Allgemein gesprochen dient die Kapitalwertmethode dazu, eine geplante Investition und ihren Nutzen zu beurteilen. Wenn ein Unternehmer beispielsweise eine neue Maschine kaufen muss oder sein Geld in ein konkretes Projekt investieren möchte, kann er anhand der erwartbaren Kosten und Einnahmen bereits im Vorfeld bewerten, ob sich sein Vorhaben finanziell lohnen wird.

Dabei setzt die Methode auf das Prinzip des Aufzinsens und Abzinsens, das du dir in diesem Erklärtext genauer anschauen kannst.

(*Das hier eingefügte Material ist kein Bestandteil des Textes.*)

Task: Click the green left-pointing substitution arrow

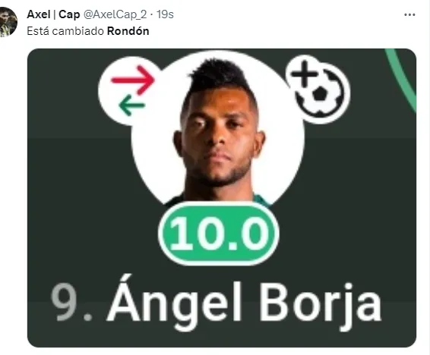Action: click(x=131, y=105)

Der Kapitalwert ist nichts anderes als die Summe aller auf den heutigen Tag abgezinsten Zahlungsströme, also sowohl der Einzahlungen als auch der Auszahlungen. Bei der Rechnung, die wir gleich an einem Beispiel durchführen werden, ergibt sich also stets ein Geldbetrag.

Aufgrund dieser Vorgehensweise lässt sich die Kapitalwertmethode in den Bereich der dynamischen Investitionsrechnung einsortieren, da die jeweiligen Zeitpunkte der Zahlungsströme berücksichtigt werden. In genau diesem Aspekt unterscheidet sich die dynamische von der statischen Investitionsrechnung.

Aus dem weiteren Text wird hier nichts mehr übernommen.